Author: webmaste | Filed under: Charity


Capleton (right) hugs Haile Selassie High School’s Claney Barnett during Tuesday’s launch of ‘A St Mary Me Come From’ show at the Jamaica Pegasus, New Kingston. – Anthony Minott/Freelance Photographer

Deejay Capleton is known as the ‘Fireman’. However, on Tuesday evening on Top of the World at the Jamaica Pegasus hotel, New Kingston, more attention was paid to his burning desire for charity work than his onstage pyrotechnics.

The seventh staging of ‘A St Mary Me Come From’ is at the Gray’s Inn Sports Complex, Annotto Bay, on Tuesday, August 5.

Artistes to perform

Capleton will, of course, be performing, and Beenie Man, Cocoa Tea, Jah Cure, Anthony B, Ninja Man, Richie Spice, I Wayne, Gyptian, Fanton Mojah, Macka Diamond and Munga Honourable are among the many others slated to perform.

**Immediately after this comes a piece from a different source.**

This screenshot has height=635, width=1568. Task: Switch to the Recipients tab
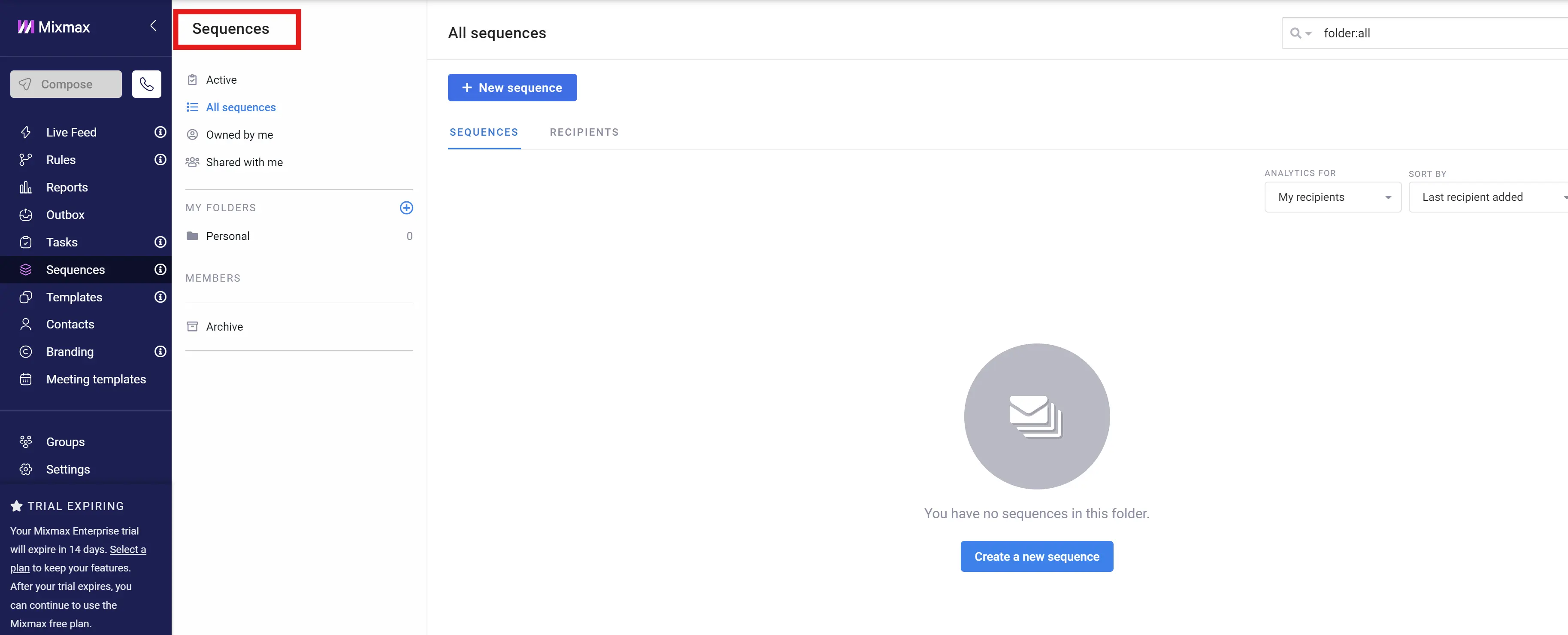tap(584, 132)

But it was Capleton’s charity work which took top billing on Tuesday evening.

Capleton’s manager said ‘A St Mary Me Come From’ “marks Capleton’s contribution to the community”, naming the Port Maria Hospital (a new X-ray machine), Islington High School (a computer lab) and the Annotto Bay Hospital ($500,000 to build a waiting area for patients) among past beneficiaries.

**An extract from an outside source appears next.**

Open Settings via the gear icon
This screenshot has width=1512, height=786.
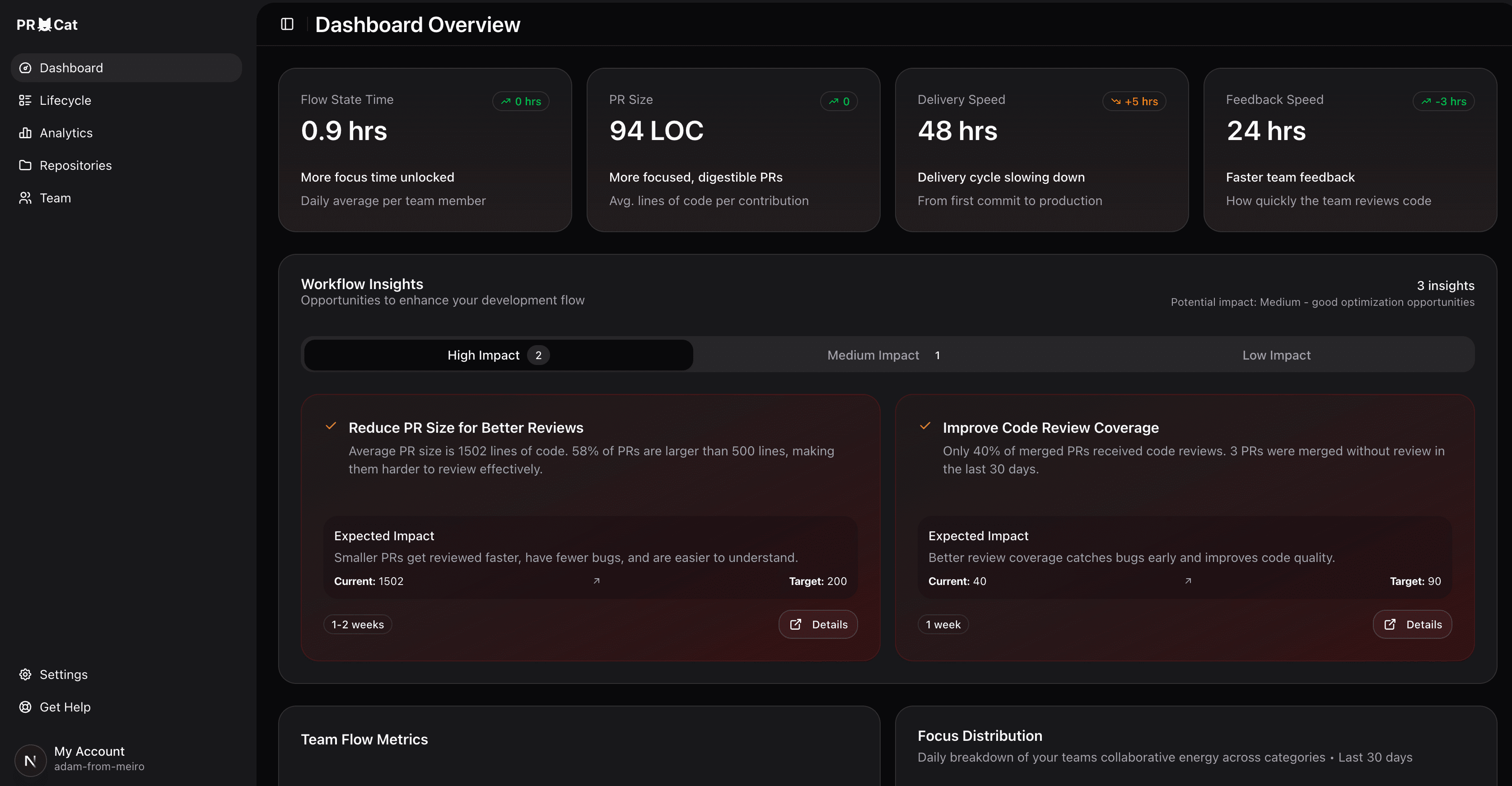(25, 674)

“This year’s beneficiaries won’t be a long list,” she said. They are the Port Maria Primary School, the Port Maria Hospital, the Annotto Bay Hospital, the St Mary Police Youth Club netball and football teams and a proposed recording studio for the people of St Mary.

“A lot of artistes have shows, but not everybody has the charitable nature,” said Desmond Young, president of the Jamaica Federation of Musicians (JFM). He noted that the process of giving is transparent. And IRIE FM’s marketing manager Brian Schmidt said that the radio station’s continued support of ‘A St Mary Me Come From’ “is not so much a support of a show for us as support of a good work”.

Claney Barnett of the Haile Selassie High School was enthusiastic in describing how the accessway to the school for the disabled, donated by Capleton, has made a difference. She encouraged other Rastafarian performers to contribute to the institution’s welfare.

Supporting many people

And the launch’s guest speaker, Miguel Lorne, told the gathering about Capleton’s support of many persons who have matters before the courts. “‘A St Mary Me Come From’ has developed into a powerful message. It has developed into a powerful event. It is moving to become a philosophy,” Lorne said.

Currently, the concert is scheduled to end at 2 a.m., in keeping with the Noise Abatement Act, with top performers scheduled to hit the stage at 9:30 p.m., although there are ongoing efforts to get an extension.